• _STUDY MATERIAL_
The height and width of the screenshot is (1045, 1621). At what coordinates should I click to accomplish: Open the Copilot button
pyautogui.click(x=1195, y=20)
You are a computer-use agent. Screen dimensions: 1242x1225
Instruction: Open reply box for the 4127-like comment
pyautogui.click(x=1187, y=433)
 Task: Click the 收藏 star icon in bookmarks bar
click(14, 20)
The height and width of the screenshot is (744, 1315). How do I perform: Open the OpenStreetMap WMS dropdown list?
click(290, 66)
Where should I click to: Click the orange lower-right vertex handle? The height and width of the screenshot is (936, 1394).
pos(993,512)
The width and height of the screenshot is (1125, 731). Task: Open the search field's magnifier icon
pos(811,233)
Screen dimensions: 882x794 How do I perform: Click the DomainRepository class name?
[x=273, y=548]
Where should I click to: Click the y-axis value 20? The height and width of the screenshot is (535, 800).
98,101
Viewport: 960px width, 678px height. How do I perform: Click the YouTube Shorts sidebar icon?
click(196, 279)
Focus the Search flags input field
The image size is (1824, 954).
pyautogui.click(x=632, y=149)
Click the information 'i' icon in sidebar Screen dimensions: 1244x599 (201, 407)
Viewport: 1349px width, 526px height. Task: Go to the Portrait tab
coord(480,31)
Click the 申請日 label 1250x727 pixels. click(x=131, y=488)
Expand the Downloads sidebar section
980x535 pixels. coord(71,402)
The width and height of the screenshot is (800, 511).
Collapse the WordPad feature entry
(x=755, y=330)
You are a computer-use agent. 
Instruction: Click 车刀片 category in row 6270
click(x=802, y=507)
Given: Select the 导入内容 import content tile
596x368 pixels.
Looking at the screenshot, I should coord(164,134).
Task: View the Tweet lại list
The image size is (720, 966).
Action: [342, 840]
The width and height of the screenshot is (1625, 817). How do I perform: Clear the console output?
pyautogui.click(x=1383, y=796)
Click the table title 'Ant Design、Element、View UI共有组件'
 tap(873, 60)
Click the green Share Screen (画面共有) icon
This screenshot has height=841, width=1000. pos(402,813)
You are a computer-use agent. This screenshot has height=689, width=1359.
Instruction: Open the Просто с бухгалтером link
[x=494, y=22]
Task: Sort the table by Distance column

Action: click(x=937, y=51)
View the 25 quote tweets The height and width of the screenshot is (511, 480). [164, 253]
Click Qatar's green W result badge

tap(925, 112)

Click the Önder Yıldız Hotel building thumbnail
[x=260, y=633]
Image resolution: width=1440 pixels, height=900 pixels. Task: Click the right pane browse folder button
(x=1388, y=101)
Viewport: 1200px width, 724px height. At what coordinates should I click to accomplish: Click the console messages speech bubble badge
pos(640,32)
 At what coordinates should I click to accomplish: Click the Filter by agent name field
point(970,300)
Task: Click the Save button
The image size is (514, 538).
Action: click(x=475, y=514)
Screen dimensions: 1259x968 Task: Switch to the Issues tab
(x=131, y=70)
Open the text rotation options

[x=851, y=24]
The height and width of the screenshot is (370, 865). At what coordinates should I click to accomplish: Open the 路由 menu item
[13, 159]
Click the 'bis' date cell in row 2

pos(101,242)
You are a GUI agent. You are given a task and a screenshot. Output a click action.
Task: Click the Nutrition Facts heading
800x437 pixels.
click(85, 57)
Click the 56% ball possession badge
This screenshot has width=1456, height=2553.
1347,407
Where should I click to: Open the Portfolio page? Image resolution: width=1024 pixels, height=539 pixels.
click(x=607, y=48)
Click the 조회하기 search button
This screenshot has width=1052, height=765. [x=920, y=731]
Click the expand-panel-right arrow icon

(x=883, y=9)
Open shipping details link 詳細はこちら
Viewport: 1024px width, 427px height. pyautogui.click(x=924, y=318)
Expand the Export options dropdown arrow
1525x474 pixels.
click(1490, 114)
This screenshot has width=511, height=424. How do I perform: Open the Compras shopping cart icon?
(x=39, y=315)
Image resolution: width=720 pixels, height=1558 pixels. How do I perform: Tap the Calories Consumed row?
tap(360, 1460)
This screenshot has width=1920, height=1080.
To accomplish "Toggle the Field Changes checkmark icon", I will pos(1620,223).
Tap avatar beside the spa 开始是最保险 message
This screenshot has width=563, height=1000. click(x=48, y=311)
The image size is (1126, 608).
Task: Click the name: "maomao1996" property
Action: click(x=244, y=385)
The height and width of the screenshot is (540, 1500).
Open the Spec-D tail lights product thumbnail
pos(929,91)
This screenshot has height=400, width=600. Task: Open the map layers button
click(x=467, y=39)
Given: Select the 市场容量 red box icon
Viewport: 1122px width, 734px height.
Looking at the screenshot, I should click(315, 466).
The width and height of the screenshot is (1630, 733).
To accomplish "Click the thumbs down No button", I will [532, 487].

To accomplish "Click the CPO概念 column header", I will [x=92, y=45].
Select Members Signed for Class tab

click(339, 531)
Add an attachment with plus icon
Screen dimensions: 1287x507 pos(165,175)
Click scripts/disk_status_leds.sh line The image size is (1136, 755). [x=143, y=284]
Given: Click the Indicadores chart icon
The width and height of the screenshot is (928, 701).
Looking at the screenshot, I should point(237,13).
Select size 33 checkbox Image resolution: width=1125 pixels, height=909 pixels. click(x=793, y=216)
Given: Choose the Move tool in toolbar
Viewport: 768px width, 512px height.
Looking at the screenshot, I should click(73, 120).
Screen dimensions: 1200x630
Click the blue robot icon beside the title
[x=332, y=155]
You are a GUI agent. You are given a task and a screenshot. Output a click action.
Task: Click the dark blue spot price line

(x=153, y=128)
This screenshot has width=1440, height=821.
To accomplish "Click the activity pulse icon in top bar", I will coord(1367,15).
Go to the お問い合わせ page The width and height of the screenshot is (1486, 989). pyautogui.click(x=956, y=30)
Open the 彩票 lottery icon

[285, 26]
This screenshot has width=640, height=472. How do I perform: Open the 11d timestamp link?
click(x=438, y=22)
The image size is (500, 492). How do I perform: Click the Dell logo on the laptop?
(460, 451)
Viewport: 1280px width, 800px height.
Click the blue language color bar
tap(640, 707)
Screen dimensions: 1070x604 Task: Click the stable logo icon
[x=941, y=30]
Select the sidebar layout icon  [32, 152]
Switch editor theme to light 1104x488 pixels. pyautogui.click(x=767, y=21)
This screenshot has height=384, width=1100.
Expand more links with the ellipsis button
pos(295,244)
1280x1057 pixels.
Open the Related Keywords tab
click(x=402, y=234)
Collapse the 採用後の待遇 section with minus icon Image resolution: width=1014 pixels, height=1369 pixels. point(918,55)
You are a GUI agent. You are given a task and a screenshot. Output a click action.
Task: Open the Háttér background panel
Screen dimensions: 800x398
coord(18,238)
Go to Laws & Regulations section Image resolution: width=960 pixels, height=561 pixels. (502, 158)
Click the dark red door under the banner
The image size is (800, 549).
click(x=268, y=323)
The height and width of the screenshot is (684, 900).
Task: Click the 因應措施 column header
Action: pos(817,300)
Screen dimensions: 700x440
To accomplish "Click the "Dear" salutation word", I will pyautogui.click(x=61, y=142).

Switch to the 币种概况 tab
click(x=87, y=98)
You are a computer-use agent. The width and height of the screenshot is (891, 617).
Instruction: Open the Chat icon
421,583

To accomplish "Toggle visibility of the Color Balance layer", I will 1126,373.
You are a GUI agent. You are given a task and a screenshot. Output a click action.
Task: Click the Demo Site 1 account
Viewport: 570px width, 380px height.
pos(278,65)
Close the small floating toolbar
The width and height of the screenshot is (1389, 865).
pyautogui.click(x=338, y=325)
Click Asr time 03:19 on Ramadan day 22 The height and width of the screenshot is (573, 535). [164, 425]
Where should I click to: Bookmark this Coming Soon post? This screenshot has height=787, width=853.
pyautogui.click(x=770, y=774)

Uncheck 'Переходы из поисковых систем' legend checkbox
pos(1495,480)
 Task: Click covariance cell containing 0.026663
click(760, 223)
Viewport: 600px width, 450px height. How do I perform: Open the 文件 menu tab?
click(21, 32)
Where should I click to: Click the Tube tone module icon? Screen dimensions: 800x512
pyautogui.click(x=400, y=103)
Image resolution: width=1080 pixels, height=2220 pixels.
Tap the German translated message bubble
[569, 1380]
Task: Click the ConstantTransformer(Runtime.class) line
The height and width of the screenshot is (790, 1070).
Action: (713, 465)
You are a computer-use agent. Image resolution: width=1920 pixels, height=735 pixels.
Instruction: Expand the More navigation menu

• _TASK ITEM_
Work out how many lines in the records include "will". Only the number should be given.

• _EXERCISE OUTPUT_
6